Based on the literature reviewed above, there are still several unanswered questions concerning simultaneous resection. With respect to simultaneous resection, no randomized trials have investigated (i) the number of liver metastases that is considered safe to resect, (ii) the number of liver resections or liver segments that is considered safe to resect, (iii) the size of the future liver remnant that is considered safe, (iv) the timing of staged resection (liver or primary tumour first), (v) whether chemotherapy should be administered before or after surgery, (vi) oncological endpoints, (vii) quality of life or (viii) health economics. The lesson learned from current evidence is that these matters have to be addressed in well-planned multicentre randomized trials focusing on some of the above-mentioned questions and thereby filling the knowledge gaps in order to recommend simultaneous surgery to the appropriate patients.

Conclusion

The concept of simultaneous resection of colorectal cancer with limited-disease liver metastases is appealing, with several potential benefits for both patients and health care systems. Despite this, high-level evidence is lacking, and an inherent reluctance exists due to the perceived risk of accumulating complications.
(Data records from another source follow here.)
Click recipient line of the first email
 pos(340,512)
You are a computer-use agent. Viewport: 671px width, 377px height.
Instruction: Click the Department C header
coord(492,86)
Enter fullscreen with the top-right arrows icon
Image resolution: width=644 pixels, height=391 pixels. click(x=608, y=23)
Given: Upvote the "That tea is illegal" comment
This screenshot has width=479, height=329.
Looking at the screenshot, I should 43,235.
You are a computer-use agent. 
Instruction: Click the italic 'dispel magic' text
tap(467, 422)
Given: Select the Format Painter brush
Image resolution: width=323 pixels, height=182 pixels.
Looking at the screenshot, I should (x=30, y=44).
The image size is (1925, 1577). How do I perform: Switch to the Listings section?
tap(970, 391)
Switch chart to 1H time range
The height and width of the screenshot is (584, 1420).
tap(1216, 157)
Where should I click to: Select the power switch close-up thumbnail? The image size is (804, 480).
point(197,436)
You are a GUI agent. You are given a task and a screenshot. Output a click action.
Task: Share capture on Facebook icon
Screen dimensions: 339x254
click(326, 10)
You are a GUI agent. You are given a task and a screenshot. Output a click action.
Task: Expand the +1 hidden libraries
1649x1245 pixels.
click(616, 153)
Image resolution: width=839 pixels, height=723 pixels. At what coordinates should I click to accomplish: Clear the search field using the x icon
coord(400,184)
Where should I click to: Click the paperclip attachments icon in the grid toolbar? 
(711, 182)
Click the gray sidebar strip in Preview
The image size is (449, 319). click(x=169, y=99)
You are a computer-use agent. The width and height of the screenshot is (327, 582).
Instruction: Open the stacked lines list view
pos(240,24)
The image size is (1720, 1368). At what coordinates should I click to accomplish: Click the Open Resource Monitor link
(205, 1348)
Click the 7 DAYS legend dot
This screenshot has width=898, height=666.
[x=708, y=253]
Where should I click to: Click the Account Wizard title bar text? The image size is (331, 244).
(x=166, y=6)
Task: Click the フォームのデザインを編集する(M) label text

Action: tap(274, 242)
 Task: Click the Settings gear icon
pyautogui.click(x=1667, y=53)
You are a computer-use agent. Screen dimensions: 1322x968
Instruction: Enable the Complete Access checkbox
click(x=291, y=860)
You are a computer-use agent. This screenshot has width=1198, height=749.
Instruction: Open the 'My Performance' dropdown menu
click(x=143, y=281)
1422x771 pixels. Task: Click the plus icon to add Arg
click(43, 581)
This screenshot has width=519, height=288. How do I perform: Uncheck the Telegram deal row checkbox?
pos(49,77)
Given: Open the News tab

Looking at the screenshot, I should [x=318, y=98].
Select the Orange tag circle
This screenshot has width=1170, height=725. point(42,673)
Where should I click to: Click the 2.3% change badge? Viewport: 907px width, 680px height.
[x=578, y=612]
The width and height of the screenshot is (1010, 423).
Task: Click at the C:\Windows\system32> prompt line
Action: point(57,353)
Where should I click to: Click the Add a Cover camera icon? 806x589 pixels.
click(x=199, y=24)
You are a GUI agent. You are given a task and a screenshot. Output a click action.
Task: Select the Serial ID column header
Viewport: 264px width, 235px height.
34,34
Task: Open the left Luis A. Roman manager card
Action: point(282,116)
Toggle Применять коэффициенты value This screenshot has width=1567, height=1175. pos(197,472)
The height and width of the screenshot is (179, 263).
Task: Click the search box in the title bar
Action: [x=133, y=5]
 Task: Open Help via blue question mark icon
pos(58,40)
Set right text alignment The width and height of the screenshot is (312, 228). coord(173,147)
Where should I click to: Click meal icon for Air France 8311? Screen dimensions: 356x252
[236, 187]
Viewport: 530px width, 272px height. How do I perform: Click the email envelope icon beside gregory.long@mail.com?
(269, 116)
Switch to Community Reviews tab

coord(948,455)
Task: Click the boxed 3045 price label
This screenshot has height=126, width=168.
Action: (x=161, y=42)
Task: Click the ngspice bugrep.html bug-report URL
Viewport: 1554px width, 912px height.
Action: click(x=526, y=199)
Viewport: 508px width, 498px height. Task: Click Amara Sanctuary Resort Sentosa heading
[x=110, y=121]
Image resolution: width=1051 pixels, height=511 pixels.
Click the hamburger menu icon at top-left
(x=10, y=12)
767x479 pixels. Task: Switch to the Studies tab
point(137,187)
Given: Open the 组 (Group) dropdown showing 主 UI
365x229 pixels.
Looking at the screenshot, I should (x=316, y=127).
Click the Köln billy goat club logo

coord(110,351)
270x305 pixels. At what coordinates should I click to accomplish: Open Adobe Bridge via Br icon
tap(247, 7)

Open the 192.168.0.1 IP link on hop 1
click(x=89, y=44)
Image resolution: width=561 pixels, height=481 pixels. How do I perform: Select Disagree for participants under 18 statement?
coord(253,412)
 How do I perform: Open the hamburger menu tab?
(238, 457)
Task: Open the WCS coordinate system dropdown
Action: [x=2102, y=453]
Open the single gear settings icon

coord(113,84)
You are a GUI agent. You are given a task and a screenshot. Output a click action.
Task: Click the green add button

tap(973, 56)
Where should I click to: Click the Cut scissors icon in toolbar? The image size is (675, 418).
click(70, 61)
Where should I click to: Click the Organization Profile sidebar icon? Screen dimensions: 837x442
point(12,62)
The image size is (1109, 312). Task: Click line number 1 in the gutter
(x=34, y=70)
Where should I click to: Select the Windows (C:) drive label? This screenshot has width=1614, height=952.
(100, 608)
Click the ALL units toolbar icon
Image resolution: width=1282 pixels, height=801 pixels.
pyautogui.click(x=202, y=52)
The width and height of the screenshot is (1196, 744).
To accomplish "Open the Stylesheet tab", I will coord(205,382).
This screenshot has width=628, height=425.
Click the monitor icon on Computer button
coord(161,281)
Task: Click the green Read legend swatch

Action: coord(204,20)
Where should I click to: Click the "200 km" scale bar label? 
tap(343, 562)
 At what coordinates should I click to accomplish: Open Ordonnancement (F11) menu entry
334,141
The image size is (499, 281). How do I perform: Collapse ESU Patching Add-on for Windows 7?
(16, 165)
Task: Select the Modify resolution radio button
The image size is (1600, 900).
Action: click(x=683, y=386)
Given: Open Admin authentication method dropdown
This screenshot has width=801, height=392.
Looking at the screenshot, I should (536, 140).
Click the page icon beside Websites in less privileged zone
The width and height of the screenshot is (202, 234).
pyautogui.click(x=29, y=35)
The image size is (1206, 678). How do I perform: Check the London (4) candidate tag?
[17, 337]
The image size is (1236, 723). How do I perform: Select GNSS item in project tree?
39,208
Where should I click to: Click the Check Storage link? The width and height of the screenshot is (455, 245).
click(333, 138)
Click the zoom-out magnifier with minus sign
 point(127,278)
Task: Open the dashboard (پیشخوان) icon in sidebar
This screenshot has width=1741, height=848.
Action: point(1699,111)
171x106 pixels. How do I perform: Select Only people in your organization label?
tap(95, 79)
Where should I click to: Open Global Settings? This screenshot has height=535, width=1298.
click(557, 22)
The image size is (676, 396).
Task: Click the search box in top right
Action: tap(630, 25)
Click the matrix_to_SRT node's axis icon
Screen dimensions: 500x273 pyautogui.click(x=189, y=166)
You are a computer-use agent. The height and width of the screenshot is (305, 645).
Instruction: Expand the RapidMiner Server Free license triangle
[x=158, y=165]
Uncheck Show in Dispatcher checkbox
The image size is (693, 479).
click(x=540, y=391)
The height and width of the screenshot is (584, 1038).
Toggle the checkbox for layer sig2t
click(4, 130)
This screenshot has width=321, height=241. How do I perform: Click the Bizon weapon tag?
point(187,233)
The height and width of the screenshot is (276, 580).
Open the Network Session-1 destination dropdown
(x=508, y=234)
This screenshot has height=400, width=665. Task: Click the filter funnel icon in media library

We propose a pragmatic approach, consisting of the following:

  • Stringent selection criteria in order to avoid major morbidity and mortality

  • Adherence to surgical experience and preference regarding technique

  • Accepting simultaneous resections for patients with good performance status and a limited liver tumour burden

  • Avoiding simultaneous resections when requiring major hepatectomy and major colorectal resection

  • Discussions and strategies through a multidisciplinary team meeting

A liver-first strategy in the setting of simultaneous resection is reasonable. High-quality trials are much needed to evaluate the role of systemic therapy, oncological outcomes, and both patient and health care system implications for these types of resections.